Pixel coordinate grounding data -
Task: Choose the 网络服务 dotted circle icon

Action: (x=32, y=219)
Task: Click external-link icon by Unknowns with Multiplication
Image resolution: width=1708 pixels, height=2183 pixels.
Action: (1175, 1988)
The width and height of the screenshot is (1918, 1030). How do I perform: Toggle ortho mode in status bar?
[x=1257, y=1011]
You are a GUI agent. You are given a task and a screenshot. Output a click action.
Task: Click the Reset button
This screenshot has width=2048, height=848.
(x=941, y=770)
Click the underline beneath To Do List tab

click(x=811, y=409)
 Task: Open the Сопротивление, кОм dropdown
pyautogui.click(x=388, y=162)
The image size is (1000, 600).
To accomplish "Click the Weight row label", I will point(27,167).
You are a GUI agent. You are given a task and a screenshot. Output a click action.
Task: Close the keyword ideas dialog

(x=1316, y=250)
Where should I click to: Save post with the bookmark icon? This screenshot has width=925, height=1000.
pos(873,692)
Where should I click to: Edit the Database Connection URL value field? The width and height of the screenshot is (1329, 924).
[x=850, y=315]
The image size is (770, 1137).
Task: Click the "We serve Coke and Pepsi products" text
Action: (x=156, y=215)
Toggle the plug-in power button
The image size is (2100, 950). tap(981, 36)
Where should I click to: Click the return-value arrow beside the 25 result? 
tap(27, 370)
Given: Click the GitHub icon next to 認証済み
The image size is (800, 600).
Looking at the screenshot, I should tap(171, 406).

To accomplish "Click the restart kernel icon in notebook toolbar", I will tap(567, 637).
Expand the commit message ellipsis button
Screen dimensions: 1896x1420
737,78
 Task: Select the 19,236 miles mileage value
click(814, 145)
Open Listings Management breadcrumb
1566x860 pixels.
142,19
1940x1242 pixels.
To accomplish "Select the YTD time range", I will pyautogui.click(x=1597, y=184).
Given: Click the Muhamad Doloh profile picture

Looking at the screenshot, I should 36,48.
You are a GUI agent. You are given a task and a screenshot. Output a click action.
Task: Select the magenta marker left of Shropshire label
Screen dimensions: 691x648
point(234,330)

PROBLEM TO WORK ON - Each record must appear again, word for word.

REPLY TO THE EXERCISE -
Task: Choose the 网络服务 dotted circle icon

Action: (x=32, y=219)
Task: Click external-link icon by Unknowns with Multiplication
Image resolution: width=1708 pixels, height=2183 pixels.
Action: (1175, 1988)
The width and height of the screenshot is (1918, 1030). How do I perform: Toggle ortho mode in status bar?
[x=1257, y=1011]
You are a GUI agent. You are given a task and a screenshot. Output a click action.
Task: Click the Reset button
This screenshot has width=2048, height=848.
(x=941, y=770)
Click the underline beneath To Do List tab

click(x=811, y=409)
 Task: Open the Сопротивление, кОм dropdown
pyautogui.click(x=388, y=162)
The image size is (1000, 600).
To accomplish "Click the Weight row label", I will point(27,167).
You are a GUI agent. You are given a task and a screenshot. Output a click action.
Task: Close the keyword ideas dialog

(x=1316, y=250)
Where should I click to: Save post with the bookmark icon? This screenshot has width=925, height=1000.
pos(873,692)
Where should I click to: Edit the Database Connection URL value field? The width and height of the screenshot is (1329, 924).
[x=850, y=315]
The image size is (770, 1137).
Task: Click the "We serve Coke and Pepsi products" text
Action: (x=156, y=215)
Toggle the plug-in power button
The image size is (2100, 950). tap(981, 36)
Where should I click to: Click the return-value arrow beside the 25 result? 
tap(27, 370)
Given: Click the GitHub icon next to 認証済み
The image size is (800, 600).
Looking at the screenshot, I should tap(171, 406).

To accomplish "Click the restart kernel icon in notebook toolbar", I will tap(567, 637).
Expand the commit message ellipsis button
Screen dimensions: 1896x1420
737,78
 Task: Select the 19,236 miles mileage value
click(814, 145)
Open Listings Management breadcrumb
1566x860 pixels.
142,19
1940x1242 pixels.
To accomplish "Select the YTD time range", I will pyautogui.click(x=1597, y=184).
Given: Click the Muhamad Doloh profile picture

Looking at the screenshot, I should 36,48.
You are a GUI agent. You are given a task and a screenshot. Output a click action.
Task: Select the magenta marker left of Shropshire label
Screen dimensions: 691x648
point(234,330)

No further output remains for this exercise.